児童たちは、「復興音楽隊」として楽器の練習を共にし、地域住民の前で演奏を披露する活動や、互いの学校の校歌を教え合う取り組みなどを通じて、絆を一層強固なものにしてきました。これらの経験は、単なる学習の場を超え、被災地におけるコミュニティ再生の象徴ともなっています。
閉校する各校の校歌を全員で合唱
合同卒業式には、6校を合わせた計67人の卒業生が参加しました。式典のクライマックスでは、全員が声を合わせ、閉校によりその役目を終える各学校の校歌を歌い上げました。一つひとつの旋律が体育館に響き渡り、多くの参加者の胸を打ちました。

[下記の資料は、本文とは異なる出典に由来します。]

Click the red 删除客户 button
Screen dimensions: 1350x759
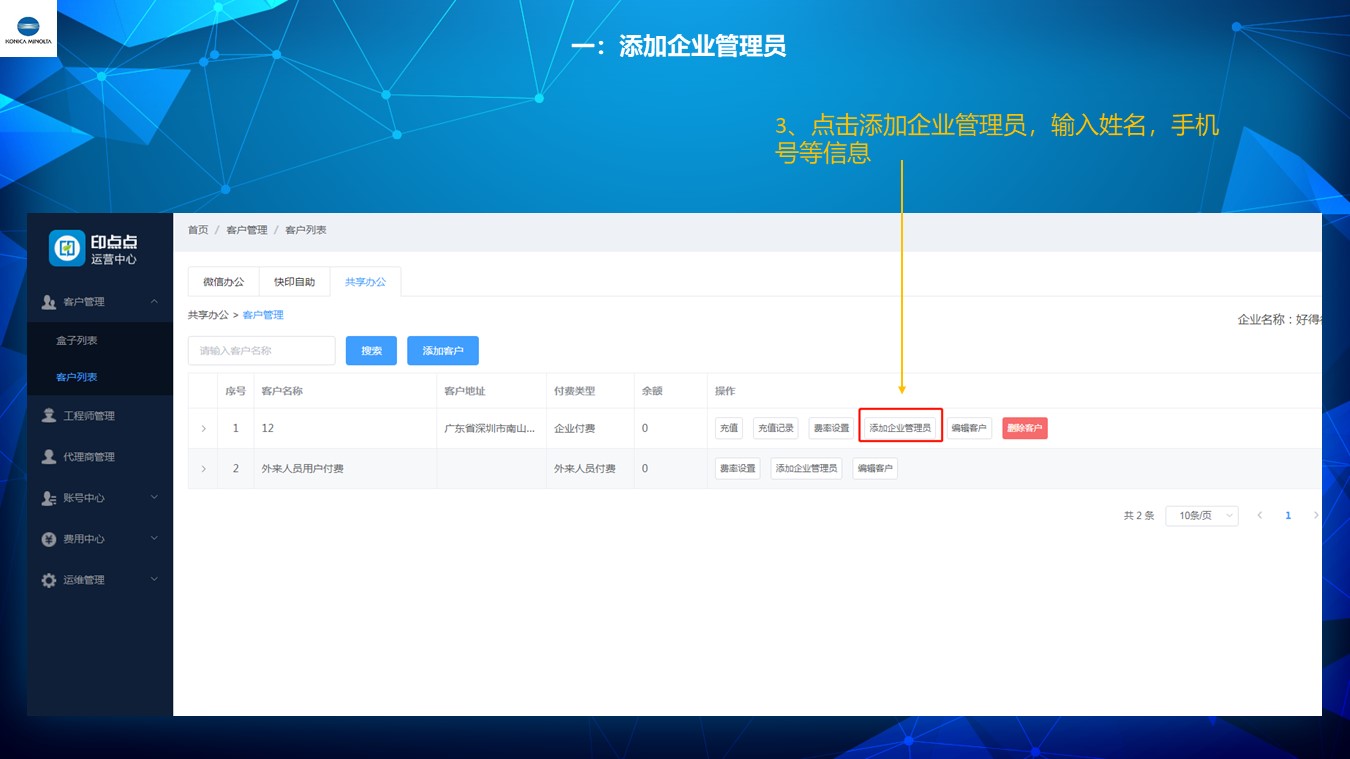coord(1024,428)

冨水聡校長は卒業生に向けて、「これから皆さんが、輪島の復興に向けた希望の光となってくれることを願っています」と熱いエールを送りました。この言葉は、新たな環境で学びを続ける児童たちへの期待と励ましに満ちたものでした。
輪島市の小学校再編計画の概要
輪島市によりますと、市内にあった9校の小学校を、来月から3校に再編する計画が進められています。今回卒業式を開催した6校は合併し、4月から「輪島小学校」として新たにスタートします。
さらに、市西部の2校と東部の1校は、それぞれ地元の中学校と統合され、小中一貫の義務教育学校として「門前学園」および「東陽小中学校」に再編される予定です。この再編は、教育資源の効率化と、被災地における持続可能な教育環境の構築を目指すものです。
合同卒業式は、震災という困難を乗り越え、新たな絆を育んだ児童たちの成長を祝福するとともに、地域全体の復興への決意を改めて示す機会となりました。輪島市の教育現場は、変化の時を迎えながらも、未来への希望を確かな歩みで進んでいます。